Assignment
Word for word, repeat the lines of the records from the first line up to and including the line that contains "Task: Click gear icon on Same as source row", passing over any pictures.

═════ Material to process

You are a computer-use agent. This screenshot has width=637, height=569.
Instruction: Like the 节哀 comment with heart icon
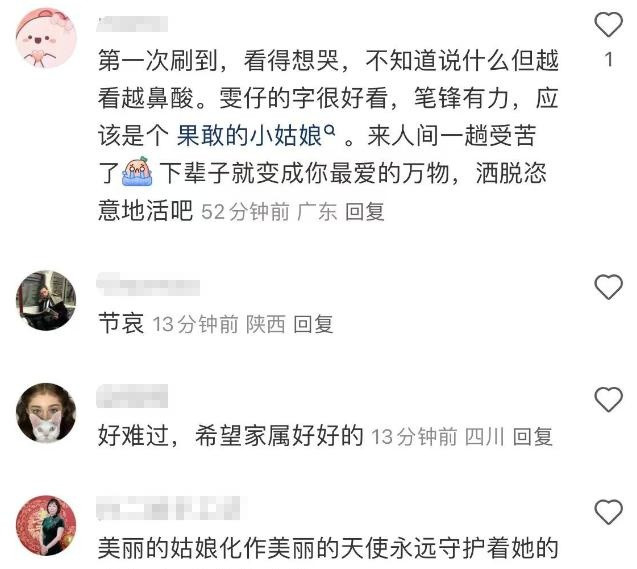pyautogui.click(x=609, y=287)
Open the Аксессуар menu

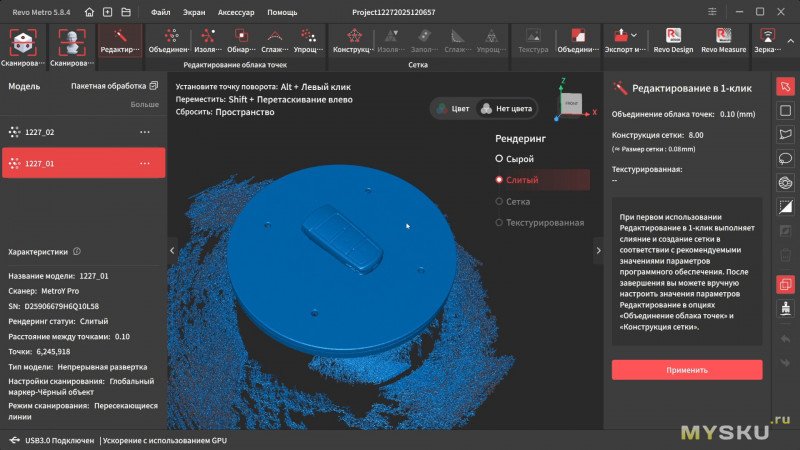243,13
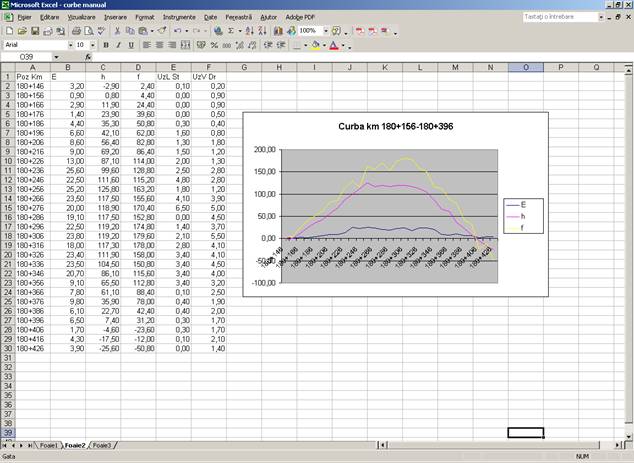Screen dimensions: 634x463
Task: Open the Inserare menu
Action: coord(115,18)
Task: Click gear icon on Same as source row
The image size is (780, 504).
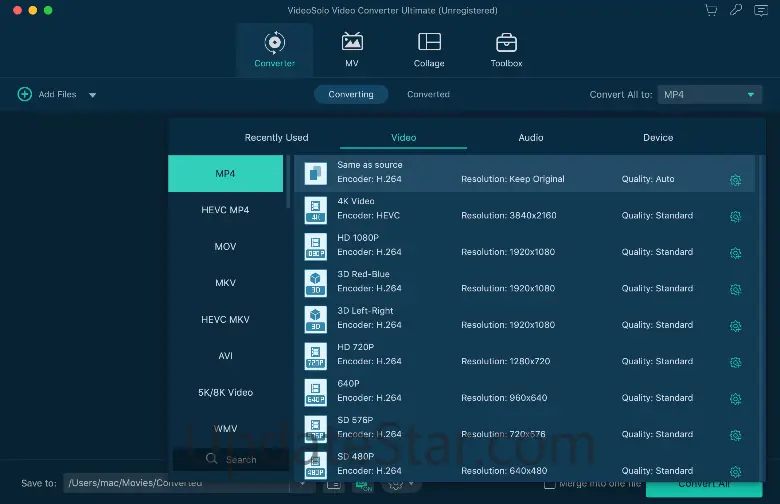Action: pos(735,180)
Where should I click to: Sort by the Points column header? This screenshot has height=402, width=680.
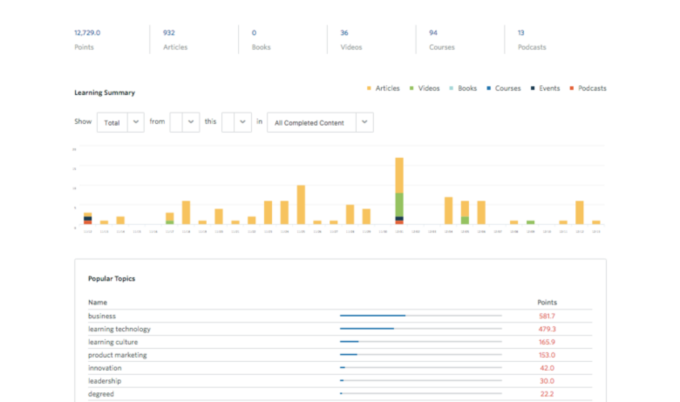click(x=547, y=301)
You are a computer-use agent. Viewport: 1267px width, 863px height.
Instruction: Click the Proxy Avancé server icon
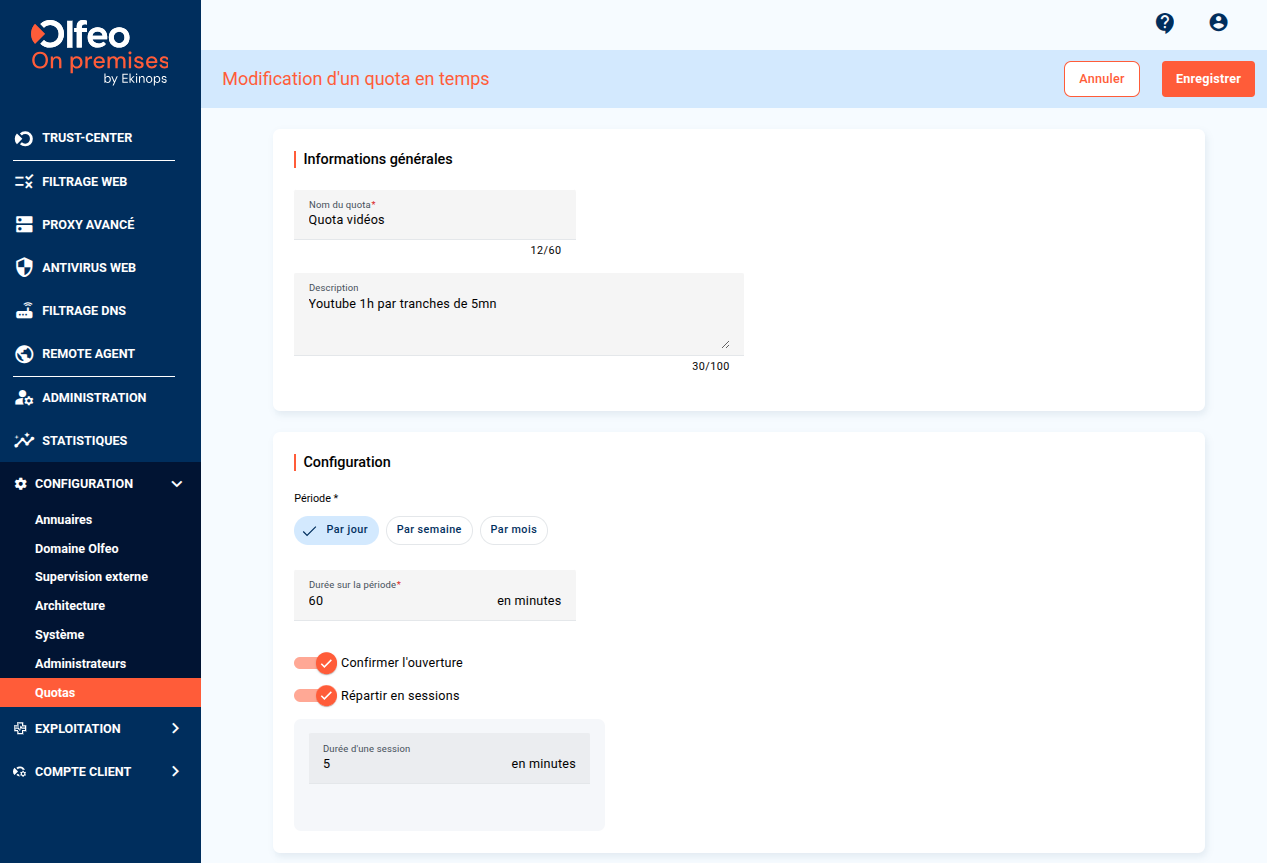pyautogui.click(x=24, y=225)
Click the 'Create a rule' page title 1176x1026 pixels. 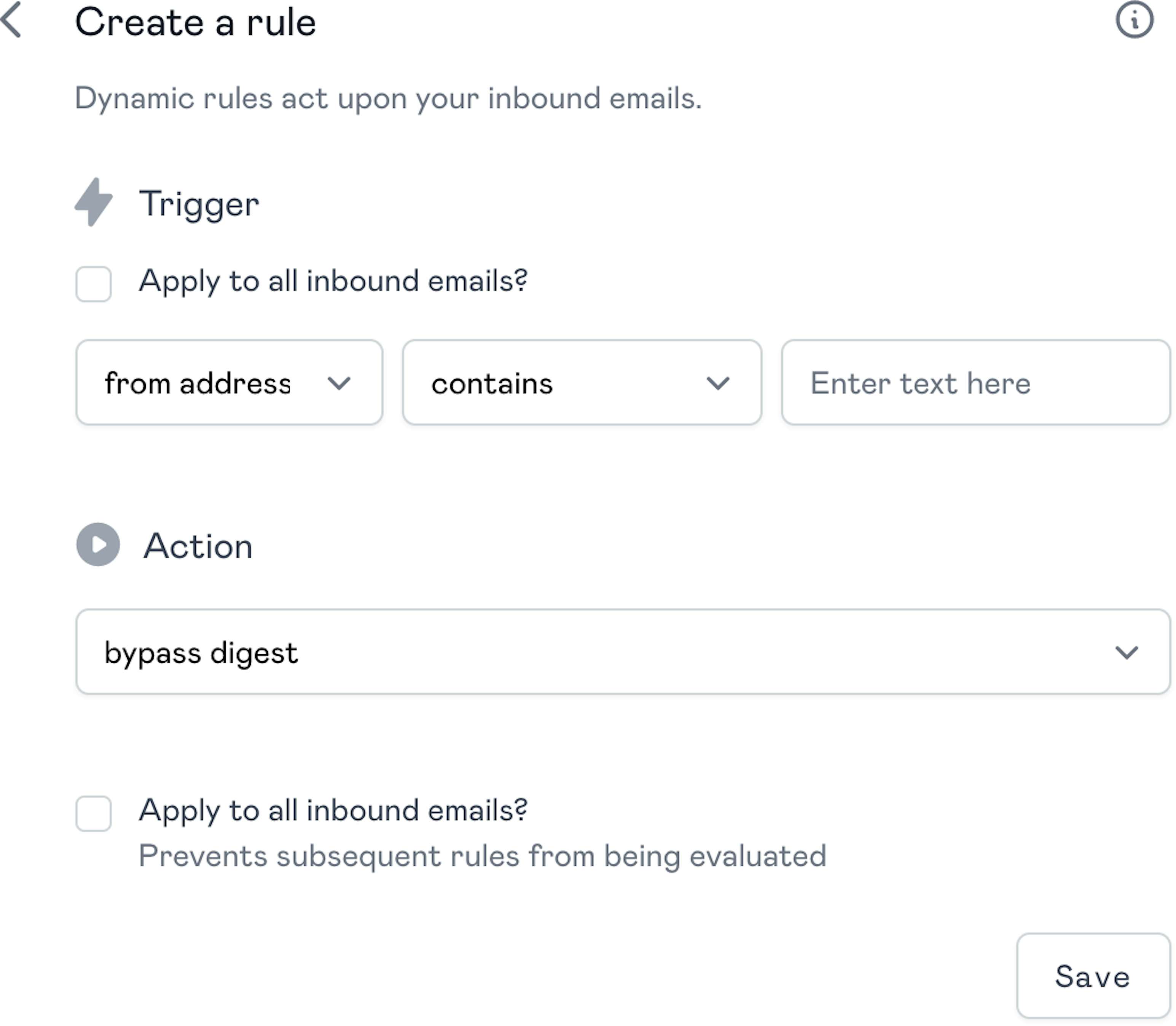(x=195, y=22)
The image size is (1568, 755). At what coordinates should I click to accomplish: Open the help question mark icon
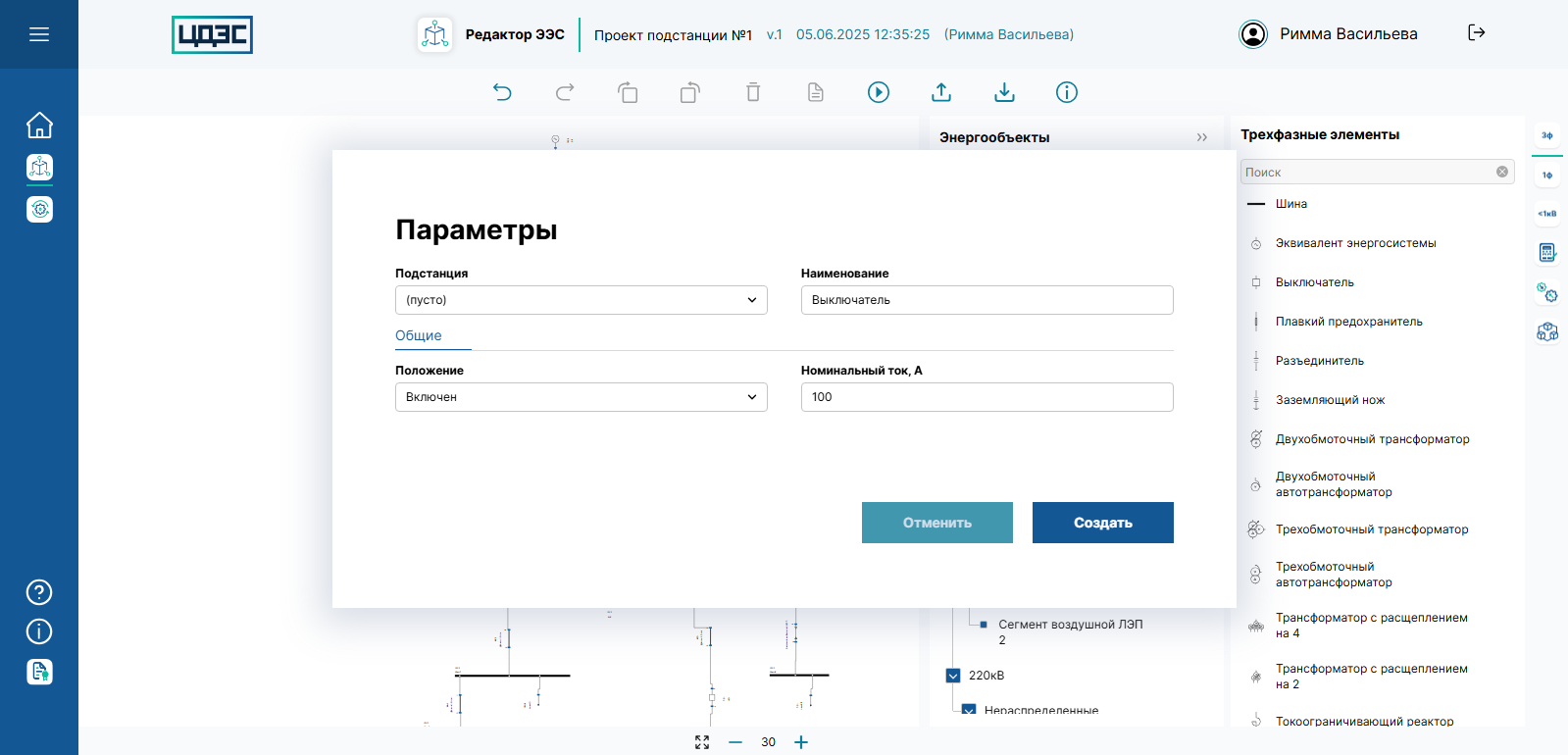pos(39,592)
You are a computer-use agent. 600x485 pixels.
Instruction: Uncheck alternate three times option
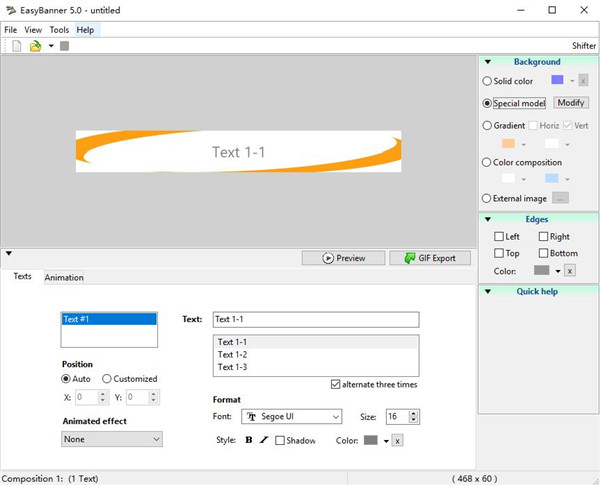(x=335, y=384)
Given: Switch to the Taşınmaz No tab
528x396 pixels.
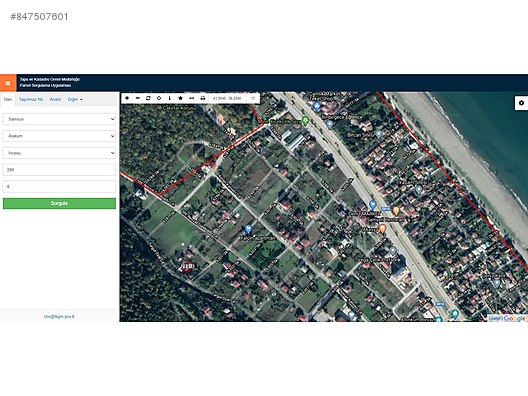Looking at the screenshot, I should [x=31, y=99].
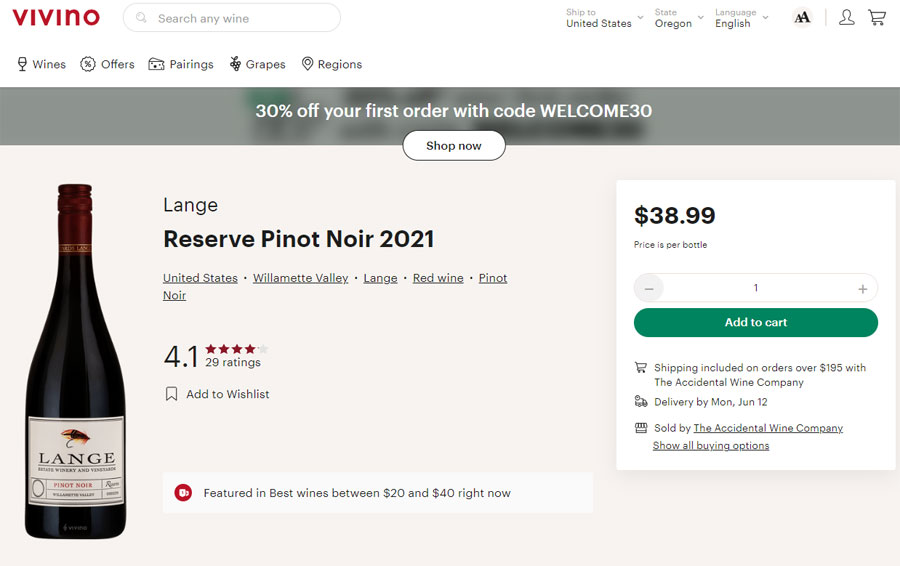
Task: Click the red featured badge icon
Action: [183, 493]
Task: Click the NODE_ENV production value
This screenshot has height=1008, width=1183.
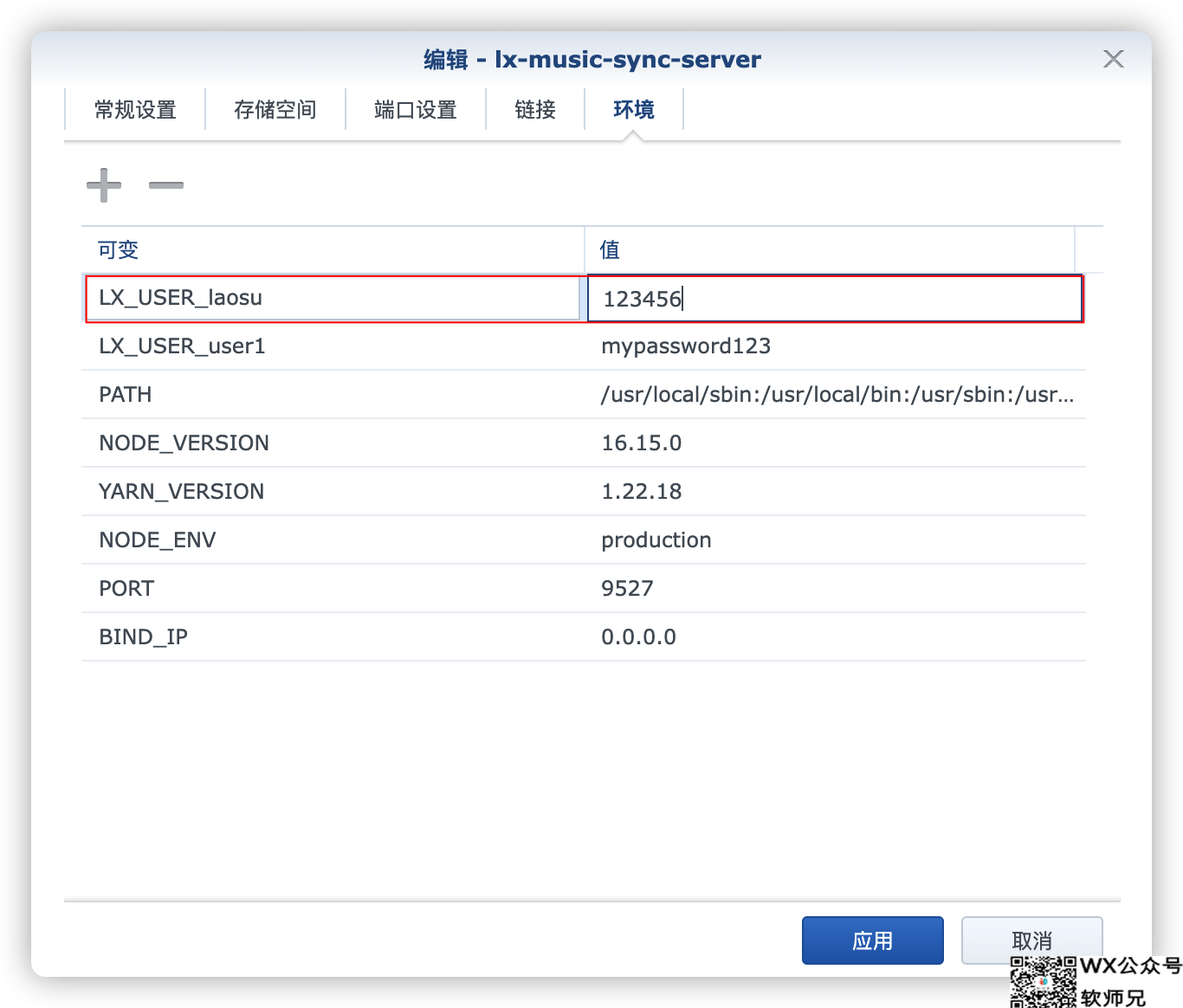Action: [656, 540]
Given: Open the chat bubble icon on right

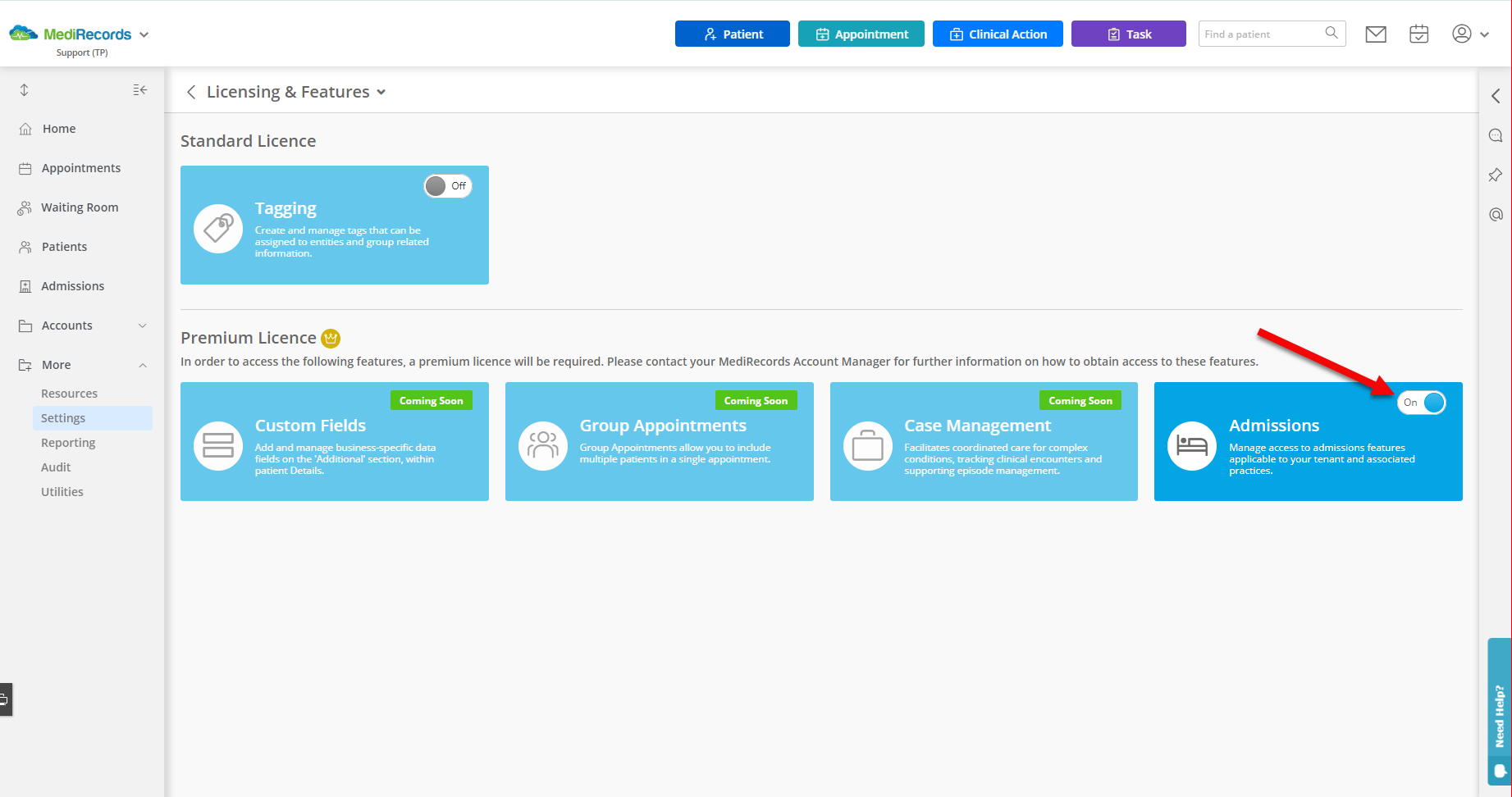Looking at the screenshot, I should tap(1496, 136).
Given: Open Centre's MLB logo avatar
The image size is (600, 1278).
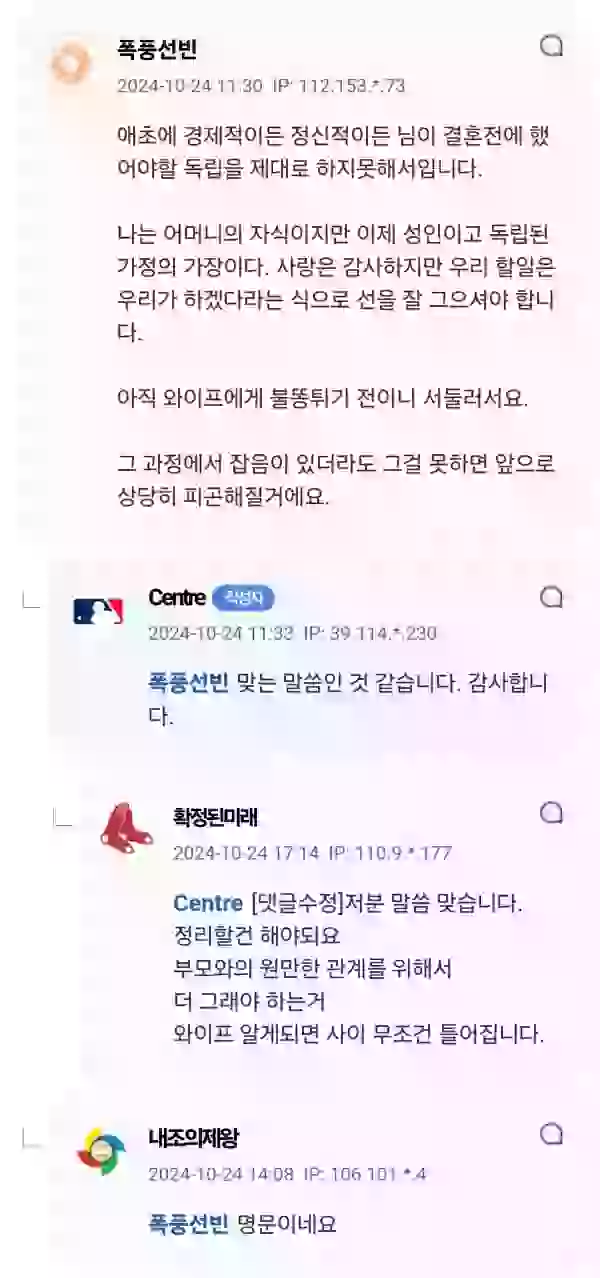Looking at the screenshot, I should [98, 612].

══════════

Response area
You are a computer-use agent. This screenshot has width=637, height=569.
Instruction: Like the 节哀 comment with heart icon
pyautogui.click(x=609, y=287)
Open the Аксессуар menu

243,13
Screen dimensions: 634x463
Task: Open the Inserare menu
Action: coord(115,18)
Task: Click gear icon on Same as source row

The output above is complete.